I sometimes wonder how my life would have turned out if I hadn’t peeled the stickers off my board that night. If I hadn’t changed schools or earnestly scribbled my goals on a whiteboard with my mom. What if I hadn’t volunteered at Rainforest Action Network or gone to Yvon’s house on New Year’s eve all those years ago?
Before I went down to Yvon’s house my mom gave me a quote on a piece of paper to keep in my pocket. It’s by the poet Audre Lorde and I still have it till this day:
“When I dare to be powerful — to use my strength in the service of my vision — then it becomes less and less important whether I am afraid.”

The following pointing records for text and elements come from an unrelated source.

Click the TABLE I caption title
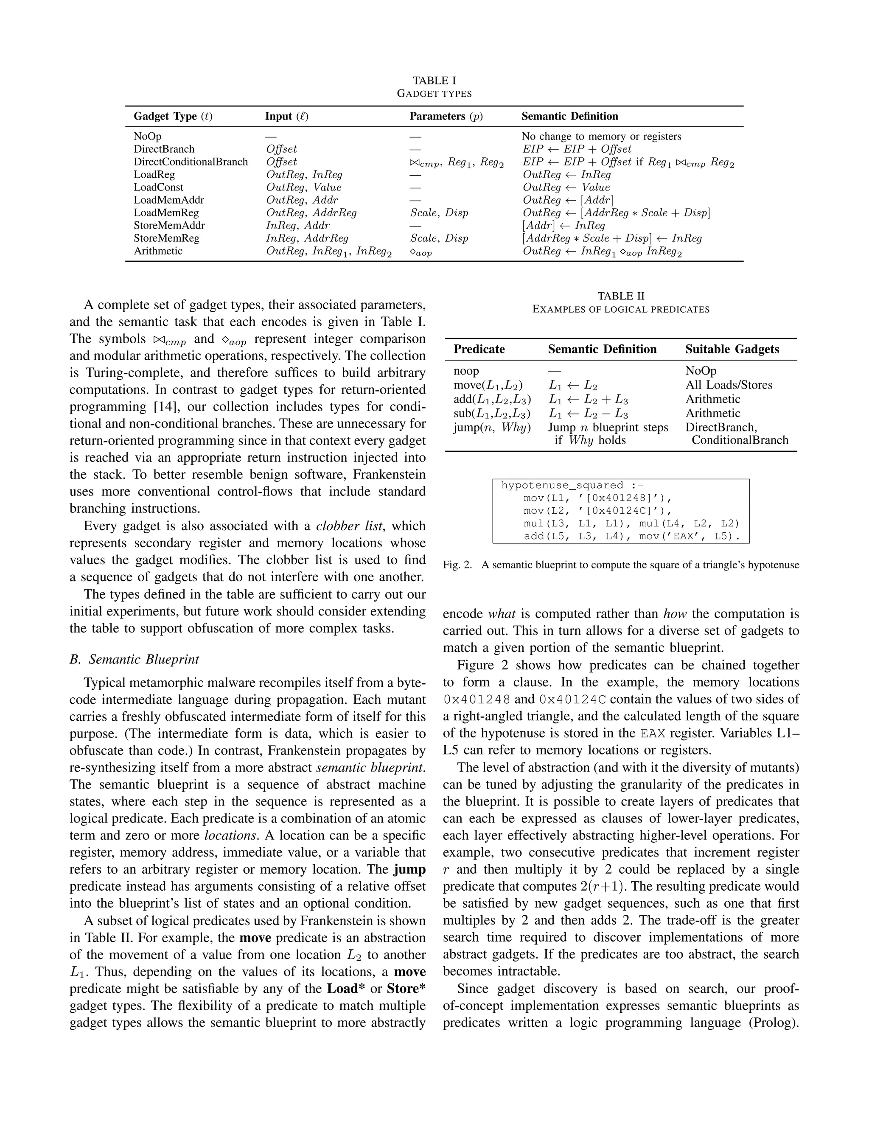click(x=434, y=80)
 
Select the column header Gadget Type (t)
click(x=173, y=116)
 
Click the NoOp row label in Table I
click(x=147, y=137)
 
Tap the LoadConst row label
click(x=159, y=187)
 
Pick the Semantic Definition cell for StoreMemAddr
click(x=564, y=225)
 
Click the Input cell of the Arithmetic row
click(x=328, y=251)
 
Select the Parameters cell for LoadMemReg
click(x=439, y=212)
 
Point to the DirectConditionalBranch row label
click(x=191, y=162)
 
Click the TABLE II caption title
click(x=621, y=296)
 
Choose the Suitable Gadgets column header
click(x=732, y=349)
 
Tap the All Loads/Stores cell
click(x=729, y=385)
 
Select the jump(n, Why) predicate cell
click(x=492, y=427)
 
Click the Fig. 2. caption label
click(x=457, y=565)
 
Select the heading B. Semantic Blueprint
click(x=135, y=659)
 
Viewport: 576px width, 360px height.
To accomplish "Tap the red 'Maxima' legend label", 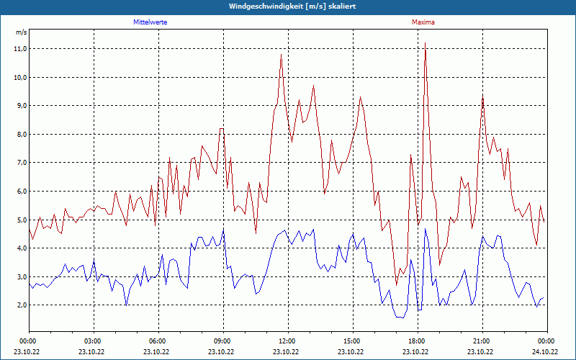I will pos(423,22).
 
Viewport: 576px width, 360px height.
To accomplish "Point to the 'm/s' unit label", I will pos(21,32).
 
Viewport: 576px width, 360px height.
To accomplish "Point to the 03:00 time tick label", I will pos(93,341).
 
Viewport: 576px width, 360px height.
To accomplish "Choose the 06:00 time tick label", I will pos(158,341).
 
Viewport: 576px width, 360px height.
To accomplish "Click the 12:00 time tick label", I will pos(287,341).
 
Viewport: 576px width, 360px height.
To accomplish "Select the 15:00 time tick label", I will pos(351,341).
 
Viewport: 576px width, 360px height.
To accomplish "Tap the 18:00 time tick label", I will pos(416,341).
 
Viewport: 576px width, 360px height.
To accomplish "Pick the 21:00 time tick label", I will pos(481,341).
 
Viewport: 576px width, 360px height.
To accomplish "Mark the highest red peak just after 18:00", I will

I believe that when we dream big, it hits a kind of cosmic note. I believe that the universe likes this melody and if you keep playing long enough, she will start leaving big tips. Too often, we make ourselves smaller than we really are because we’re afraid of coming across as egotistical or we don’t believe that we deserve success. But when we slouch our shoulders and mumble through life, the universe stops coming to our shows. And I’m not talking about fame or money or even being the center of attention. You can be totally behind the scenes while tuning into this cosmic melody. I also don’t think it’s about squinting your eyes really hard and “manifesting.” I think the easiest way to get the universe to support your work is by leaning into fear like you’re biking into a chilly headwind, and sending that fucking email.